Chinese products and buildings are known for being made quickly and cheaply. A local friend’s entire office building was constructed in twenty days flat. A fellow student’s apartment was fully renovated in a week while he stayed at a hotel. When he returned, the apartment had been modernized and everything was shiny new.
But, this type of efficiency can come at a cost: quality. The renovated apartment has been nothing but trouble: the new toilet has clogged repeatedly, the nice new showerhead is leaking profusely from its connection to the pipe in the wall, and the washing machine has flooded the bathroom and the apartment below at least twice because its tubing hadn’t been hooked up properly. There’s a hole in an interior wall that howls in high winds – a botched AC tubing placement they didn’t bother to patch up. That’s in the private sector – even in the public sector, recently paved roads or recently laid sidewalks develop cracks and holes within months. I can only hope that most bridges here are structurally sound. It makes one wonder about the superficiality of many things in China: how many structures/machines/organizations are resting on hastily rigged foundations?

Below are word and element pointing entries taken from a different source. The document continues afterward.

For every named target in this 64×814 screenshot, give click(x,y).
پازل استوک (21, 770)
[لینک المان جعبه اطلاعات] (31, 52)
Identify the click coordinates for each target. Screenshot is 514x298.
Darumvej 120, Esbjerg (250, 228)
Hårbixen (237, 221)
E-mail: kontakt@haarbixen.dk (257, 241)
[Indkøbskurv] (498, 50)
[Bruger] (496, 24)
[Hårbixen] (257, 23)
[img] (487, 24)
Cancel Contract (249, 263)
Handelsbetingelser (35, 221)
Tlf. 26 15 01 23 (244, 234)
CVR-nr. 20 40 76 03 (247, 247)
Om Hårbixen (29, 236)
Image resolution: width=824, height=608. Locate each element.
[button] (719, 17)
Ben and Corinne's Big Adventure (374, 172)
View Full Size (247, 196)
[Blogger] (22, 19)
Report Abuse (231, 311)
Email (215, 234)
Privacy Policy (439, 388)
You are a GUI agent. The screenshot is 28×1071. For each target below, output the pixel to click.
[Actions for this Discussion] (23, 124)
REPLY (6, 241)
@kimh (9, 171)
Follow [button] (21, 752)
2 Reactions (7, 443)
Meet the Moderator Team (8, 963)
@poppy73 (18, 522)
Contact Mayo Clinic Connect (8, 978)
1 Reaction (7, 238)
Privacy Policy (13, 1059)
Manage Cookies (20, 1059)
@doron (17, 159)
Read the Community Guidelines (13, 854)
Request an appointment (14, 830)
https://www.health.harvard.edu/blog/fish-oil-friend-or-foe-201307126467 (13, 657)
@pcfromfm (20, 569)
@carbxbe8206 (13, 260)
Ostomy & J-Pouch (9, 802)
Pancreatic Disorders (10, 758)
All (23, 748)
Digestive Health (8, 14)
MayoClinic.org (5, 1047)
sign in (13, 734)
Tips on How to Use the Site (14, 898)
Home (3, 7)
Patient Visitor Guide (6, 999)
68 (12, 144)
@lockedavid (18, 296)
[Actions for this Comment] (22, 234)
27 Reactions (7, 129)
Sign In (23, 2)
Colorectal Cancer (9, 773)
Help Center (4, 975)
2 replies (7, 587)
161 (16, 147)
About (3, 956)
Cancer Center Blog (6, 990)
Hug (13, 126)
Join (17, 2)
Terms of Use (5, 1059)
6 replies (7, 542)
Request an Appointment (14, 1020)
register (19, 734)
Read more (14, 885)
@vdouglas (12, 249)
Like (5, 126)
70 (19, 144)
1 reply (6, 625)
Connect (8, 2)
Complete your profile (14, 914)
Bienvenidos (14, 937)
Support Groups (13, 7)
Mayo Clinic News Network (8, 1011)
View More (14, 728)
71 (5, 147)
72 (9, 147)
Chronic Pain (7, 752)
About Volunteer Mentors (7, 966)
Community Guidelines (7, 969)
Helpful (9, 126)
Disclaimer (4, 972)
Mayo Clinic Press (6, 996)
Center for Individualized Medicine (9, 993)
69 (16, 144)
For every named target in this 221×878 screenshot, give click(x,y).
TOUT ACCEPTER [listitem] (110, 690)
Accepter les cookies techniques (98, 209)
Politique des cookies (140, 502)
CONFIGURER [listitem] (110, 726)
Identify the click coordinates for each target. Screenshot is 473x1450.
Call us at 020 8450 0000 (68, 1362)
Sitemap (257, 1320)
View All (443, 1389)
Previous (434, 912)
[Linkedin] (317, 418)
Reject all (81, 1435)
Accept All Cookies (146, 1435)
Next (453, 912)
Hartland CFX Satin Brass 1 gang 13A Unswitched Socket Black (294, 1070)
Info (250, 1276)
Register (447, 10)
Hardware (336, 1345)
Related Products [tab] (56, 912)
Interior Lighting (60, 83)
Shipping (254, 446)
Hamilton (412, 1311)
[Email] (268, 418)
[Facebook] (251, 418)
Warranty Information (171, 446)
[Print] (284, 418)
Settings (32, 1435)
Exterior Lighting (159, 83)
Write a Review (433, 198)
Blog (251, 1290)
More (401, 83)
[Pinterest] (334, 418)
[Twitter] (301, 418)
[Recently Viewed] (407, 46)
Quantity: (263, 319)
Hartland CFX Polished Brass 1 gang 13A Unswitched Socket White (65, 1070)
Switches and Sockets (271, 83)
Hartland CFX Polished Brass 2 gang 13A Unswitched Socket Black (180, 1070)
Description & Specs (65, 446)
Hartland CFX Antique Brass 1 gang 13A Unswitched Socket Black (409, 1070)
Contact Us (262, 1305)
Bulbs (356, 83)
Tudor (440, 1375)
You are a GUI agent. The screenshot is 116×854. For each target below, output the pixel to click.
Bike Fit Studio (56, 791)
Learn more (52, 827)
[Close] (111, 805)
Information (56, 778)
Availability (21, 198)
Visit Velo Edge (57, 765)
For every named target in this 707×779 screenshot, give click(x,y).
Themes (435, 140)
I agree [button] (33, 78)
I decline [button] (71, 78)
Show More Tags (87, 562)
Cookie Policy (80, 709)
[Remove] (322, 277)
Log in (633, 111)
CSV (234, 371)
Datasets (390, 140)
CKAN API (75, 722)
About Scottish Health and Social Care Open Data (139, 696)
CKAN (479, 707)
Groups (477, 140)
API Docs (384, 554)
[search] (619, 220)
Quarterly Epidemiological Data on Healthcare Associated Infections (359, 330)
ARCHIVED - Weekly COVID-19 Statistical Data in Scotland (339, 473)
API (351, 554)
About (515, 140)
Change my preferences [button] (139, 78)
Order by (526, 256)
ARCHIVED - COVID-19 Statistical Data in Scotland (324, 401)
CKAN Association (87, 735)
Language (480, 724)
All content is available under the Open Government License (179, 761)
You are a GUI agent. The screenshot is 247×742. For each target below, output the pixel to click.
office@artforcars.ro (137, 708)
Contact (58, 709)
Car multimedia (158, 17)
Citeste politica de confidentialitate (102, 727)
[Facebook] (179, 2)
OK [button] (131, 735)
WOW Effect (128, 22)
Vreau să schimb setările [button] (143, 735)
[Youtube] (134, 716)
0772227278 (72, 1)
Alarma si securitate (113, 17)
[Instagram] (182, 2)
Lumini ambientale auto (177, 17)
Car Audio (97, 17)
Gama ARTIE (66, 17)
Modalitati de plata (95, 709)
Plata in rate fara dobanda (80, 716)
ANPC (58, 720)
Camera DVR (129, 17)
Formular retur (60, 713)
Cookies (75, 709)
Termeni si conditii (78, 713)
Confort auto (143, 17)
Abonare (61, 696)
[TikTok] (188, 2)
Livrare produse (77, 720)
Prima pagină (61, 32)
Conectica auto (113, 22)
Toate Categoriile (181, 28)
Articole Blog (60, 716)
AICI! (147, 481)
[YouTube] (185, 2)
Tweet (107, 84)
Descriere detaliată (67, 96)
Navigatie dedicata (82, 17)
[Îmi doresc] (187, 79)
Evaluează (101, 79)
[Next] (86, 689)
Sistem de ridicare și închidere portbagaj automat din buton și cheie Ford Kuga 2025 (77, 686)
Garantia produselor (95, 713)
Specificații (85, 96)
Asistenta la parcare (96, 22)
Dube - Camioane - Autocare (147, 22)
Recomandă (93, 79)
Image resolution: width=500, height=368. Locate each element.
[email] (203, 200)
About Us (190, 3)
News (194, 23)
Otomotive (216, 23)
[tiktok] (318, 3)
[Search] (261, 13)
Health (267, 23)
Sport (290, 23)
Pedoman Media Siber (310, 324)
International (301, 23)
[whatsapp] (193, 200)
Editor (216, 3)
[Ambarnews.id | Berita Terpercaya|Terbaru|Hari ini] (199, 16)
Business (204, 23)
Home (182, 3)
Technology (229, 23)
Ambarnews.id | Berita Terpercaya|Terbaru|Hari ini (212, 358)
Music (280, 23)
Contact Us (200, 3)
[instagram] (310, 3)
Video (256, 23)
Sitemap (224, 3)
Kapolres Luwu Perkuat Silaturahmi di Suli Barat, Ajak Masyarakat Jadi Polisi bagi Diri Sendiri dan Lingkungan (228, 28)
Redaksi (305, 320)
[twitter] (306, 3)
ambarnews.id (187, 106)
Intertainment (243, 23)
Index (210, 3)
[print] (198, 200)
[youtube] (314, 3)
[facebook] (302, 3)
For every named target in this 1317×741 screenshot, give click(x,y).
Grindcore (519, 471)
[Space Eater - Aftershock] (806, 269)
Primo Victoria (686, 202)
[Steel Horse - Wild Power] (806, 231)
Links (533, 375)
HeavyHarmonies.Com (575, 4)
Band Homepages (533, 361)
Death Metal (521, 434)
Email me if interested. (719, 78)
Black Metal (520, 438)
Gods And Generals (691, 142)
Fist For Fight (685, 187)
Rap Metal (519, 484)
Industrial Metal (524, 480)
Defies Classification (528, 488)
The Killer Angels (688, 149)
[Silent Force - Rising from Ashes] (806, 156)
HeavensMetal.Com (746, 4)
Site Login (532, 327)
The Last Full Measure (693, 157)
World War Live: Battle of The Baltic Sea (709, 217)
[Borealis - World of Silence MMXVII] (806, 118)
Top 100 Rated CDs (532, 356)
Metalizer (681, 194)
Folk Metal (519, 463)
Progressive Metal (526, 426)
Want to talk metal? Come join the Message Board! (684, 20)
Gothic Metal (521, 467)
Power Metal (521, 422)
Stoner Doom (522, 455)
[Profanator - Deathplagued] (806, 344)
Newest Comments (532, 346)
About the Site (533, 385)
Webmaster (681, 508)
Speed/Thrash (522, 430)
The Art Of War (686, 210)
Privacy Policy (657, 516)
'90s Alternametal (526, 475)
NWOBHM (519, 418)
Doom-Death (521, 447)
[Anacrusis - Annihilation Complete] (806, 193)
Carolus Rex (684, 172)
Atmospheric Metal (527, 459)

A number of things in China are, after all, all about ‘face’.
In a recent ‘Letter from China’ in The New Yorker, the reporter talked about the deterioration of his hutong apartment, which had been renovated 4 years earlier. Upon asking why the doors were rotting, why the walls were molding, and why the roof was leaking, the reporter’s repairmen replied that the landlord before had only opted for materials that would last 5 years. 5 years was the duration of that landlord’s lease from the landlord above him. Almost the entire apartment had to be redone, but it landed many people jobs, and meant they had to purchase many new materials.
In some ways, that’s the beauty of it all. What has China needed to provide for its 1.3+ billion people? Jobs. When your appliance in your new building stops working, or when the paint starts peeling or the lock on your door gets jammed, you call a repairman. When your motorcycle breaks down, or your machinery grinds to a halt, you take it to a dealer to get it fixed. When the sidewalk starts cracking, or when the street develops potholes, you call in the repair crew. Why get it right the first time when you can get it wrong several times and create thousands of jobs?
Because it’s unsustainable. There’s a reason the environment is a mess here, and this might be one of the dozens of factors.